But oh, turns out they absolutely are real, and Mo Ran is one of them now. For some reason. Because someone turned him, which is still batshit (ha. Bat. Get it?) crazy to him, but nothing he can do about it now. He supposes he’s immortal now.

Look, Mo Ran is over his teenage suicidality, but immortality wasn’t actually in his plans either, if he’s honest. Well, he supposes that he has been told vampires aren’t actually immortal. They just get very old. As far as he knows, the oldest vampire in the world is some old fart that’s like, slightly above a thousand years old. Or at least, Xue Meng had said. Who’s also a vampire.

Goddamnit.

Mo Ran hadn’t thought his annoying coworker was a vampire. Or in other words: Mo Ran hadn’t thought that pretty much everyone at the company he works at is a vampire. He didn’t have a single clue. He’d feel somewhat threatened in hindsight, if not for the fact that the single only thing he knows about vampire politics is that Sisheng Faction is hated as hell because they don’t drink human blood. Vegetarian, so to speak. Partly because vampires don’t actually need blood, and partly because animal blood absolutely will suffice if you truly have a craving too great to face with a piece of bread or a bowl of noodles.

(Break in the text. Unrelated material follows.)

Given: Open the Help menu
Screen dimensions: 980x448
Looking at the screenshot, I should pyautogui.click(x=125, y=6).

Mo Ran did get blood, when he woke up. Xue Meng was feeding him something almost immediately, which he’d later told Mo Ran was because otherwise he would go on a rampage and hurt someone in a search for human blood, because that’s what happens when you get turned. But it didn’t, because Mengmeng was right by his side feeding him cow blood mixed with a bit of human blood stolen from a hospital to satiate the first craving. The thing is, Mo Ran had figured it would be medicine, since he’d been run over by a carriage of some kind, so he’d just drunk it, thinking it tastes slightly metallic, but not making much of it.

Only when he came to properly and was confronted with the fact that he’d just downed three whole liters of cow blood (he feels like the few drops of human blood in it mattered significantly less, somehow) did he feel somewhat sick at the thought.

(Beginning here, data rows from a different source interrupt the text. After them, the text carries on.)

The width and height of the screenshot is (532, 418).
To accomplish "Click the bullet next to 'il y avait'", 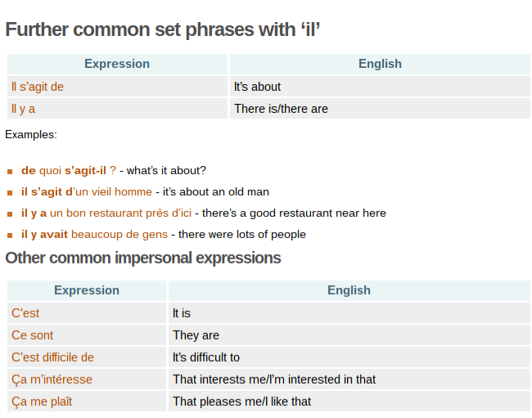I will 10,235.
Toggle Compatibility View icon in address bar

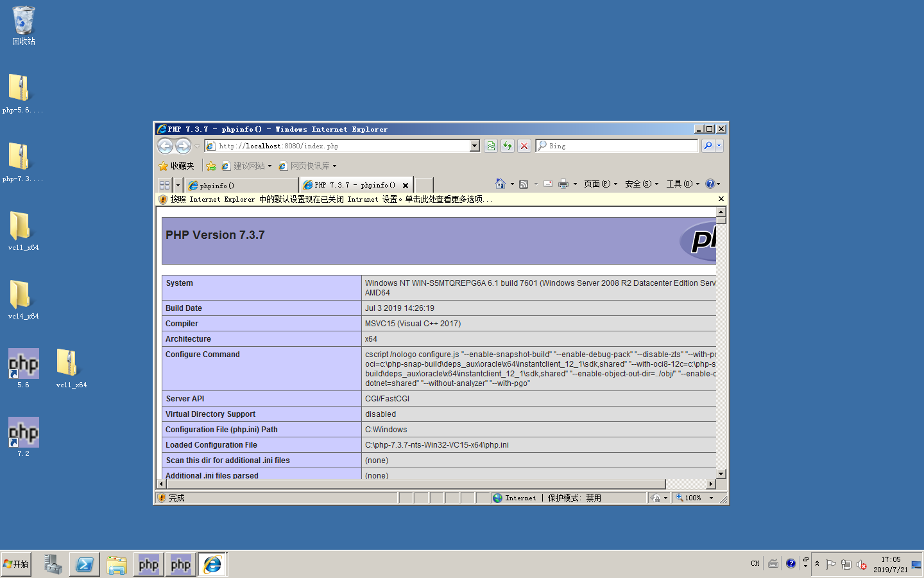pyautogui.click(x=491, y=146)
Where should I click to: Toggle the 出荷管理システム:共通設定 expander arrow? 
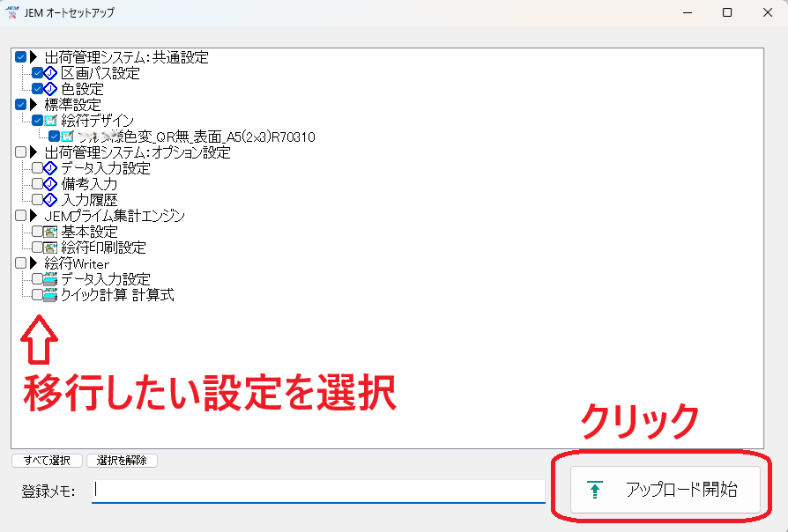[34, 57]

Over the past three weeks, then, Mo Ran has learned a lot. For the first two, he was sickly, as if he had a cold, and people – Xue Meng, Xue Zhengyong and Wang Chuqing, who were his two bosses back when he was still human, and this random guy named Shi Mei – kept bringing him blood. Mostly cow and horse blood, but once Xue Zhengyong wormed his way in with a bottle of a swirling, deep-blue liquid, grinning. That was at the two-weeks mark, and he’d handed it to Mo Ran with a wink, and told him that well, alcohol won’t really do the job anymore when you’re a vampire, so he’ll have to make do with, well.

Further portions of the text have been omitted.